Both form and subject rightly take their place in the discussion of films, but it seems like documentaries often get a pass if their form is severely lacking, whereas fiction films don’t seem to get such an easy ride.

It’s perhaps not too surprising that documentaries coast by on their subject matter, given how effective it can be to just tell the basics of a compelling or upsetting story. The facts can have impact regardless of how poor the storytelling is. But this has led to the critical celebration of many documentaries that hang their success purely on an engaging or important subject.

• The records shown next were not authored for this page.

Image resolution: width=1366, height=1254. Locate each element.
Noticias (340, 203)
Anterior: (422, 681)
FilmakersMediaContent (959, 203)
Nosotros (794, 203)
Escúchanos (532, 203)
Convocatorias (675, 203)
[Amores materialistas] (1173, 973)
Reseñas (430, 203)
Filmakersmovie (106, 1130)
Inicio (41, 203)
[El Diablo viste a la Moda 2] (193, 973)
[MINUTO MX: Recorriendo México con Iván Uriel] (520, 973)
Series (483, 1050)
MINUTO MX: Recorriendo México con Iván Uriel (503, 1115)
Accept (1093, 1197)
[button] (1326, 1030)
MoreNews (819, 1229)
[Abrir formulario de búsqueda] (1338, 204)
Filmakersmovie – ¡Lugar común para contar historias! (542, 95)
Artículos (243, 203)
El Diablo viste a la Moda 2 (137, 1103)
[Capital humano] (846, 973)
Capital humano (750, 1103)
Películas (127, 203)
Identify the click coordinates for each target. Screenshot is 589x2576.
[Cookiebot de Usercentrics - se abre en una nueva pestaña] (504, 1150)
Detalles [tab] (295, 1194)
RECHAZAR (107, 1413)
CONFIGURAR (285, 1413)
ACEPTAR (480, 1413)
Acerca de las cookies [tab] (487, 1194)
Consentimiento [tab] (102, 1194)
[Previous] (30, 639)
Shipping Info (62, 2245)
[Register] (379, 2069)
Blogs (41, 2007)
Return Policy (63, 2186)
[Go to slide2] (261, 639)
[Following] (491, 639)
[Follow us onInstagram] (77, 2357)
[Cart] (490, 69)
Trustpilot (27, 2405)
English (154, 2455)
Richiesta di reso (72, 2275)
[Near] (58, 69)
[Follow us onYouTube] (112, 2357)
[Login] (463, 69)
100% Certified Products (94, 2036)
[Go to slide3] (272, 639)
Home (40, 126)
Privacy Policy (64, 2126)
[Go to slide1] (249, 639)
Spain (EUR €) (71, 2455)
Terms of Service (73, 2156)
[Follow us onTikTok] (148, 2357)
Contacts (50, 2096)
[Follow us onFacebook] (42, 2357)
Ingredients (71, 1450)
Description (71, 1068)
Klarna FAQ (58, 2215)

And so we come to The Case Against 8, which lays out the story of an incredibly interesting case. The true story is filled with complex political situations, engaging emotional dynamics and ethical positions well worth considering, all of this then related in a mostly bland and formulaic manner.

The Case Against 8 focuses on the successful attempt by a talented legal team and two brave same-sex couples to stand up against Proposition 8, the legal maneuver which effectively banned same-sex marriage in California just six months after it had been made legal.

Directors Ben Cotner and Ryan White follow the story from the time at which a case was considered in 2008, to when Prop 8 was finally rendered formally unconstitutional on June the 26th 2013.

We follow Kristin Perry, Sandra Stier, Paul Katami and Jeffrey Zarrillo, the two couples who were vetted and selected to front the case. As the film unfolds we’re party to the details of the case as built and delivered by newly united former rivals Ted Olsen and David Boies.

Many considered Olsen’s decision to fight for the rights of the LGBTQ community a switch of ‘sides.’ It’s absurd that some would say an advocate for constitutional rights such as Olsen would not be in favour of LBGTQ rights, and it’s here that film finds a powerful launching point from which to leap into the meat of its story.

We are introduced to Olsen in the film’s first scene as he argues the case that blocking same-sex marriage is unconstitutional. But the cracks in the filmmaking appear even in these first few shots, before they quickly widen into gaping crevices. The camera zooms in and out, waves from side to side, lurching around before the framing is finally settled upon. It’s a bad omen of what is to come and over the course of the film’s one hundred and nine minutes, there’s hardly ever any sense that the importance of form came to the forefront of Cotner and White’s minds.

Even the score from Blake Neely sounds so off the peg that it wouldn’t be surprising to discover that it was recycled from another documentary or ripped from a CD of copyright free library music.

But, of course, the subject is compelling and laid out with just enough detail to make sure any audience with an ounce of empathy is gripped. The two couples’ personal stories also add emotion to proceedings, as was also clearly intended by those who brought the case about. As Prop 8 is finally shown being wiped from law and both couples get married in front of the press, I and my screening audience were wiping tears from our eyes.

But I just can’t shake the feeling that we would have been moved just the same way by shaky YouTube footage of the event as filmed on someone’s cellphone. This was a profound historical moment and it’s incredible to see it unfold, but the events and their importance are not best served by this run-of-the-mill documentary.

The Case Against 8 will be released in US cinemas on the 6th of June and although no UK release date has been announced yet, the film has been picked up for distribution by the ever dependable Dogwoof.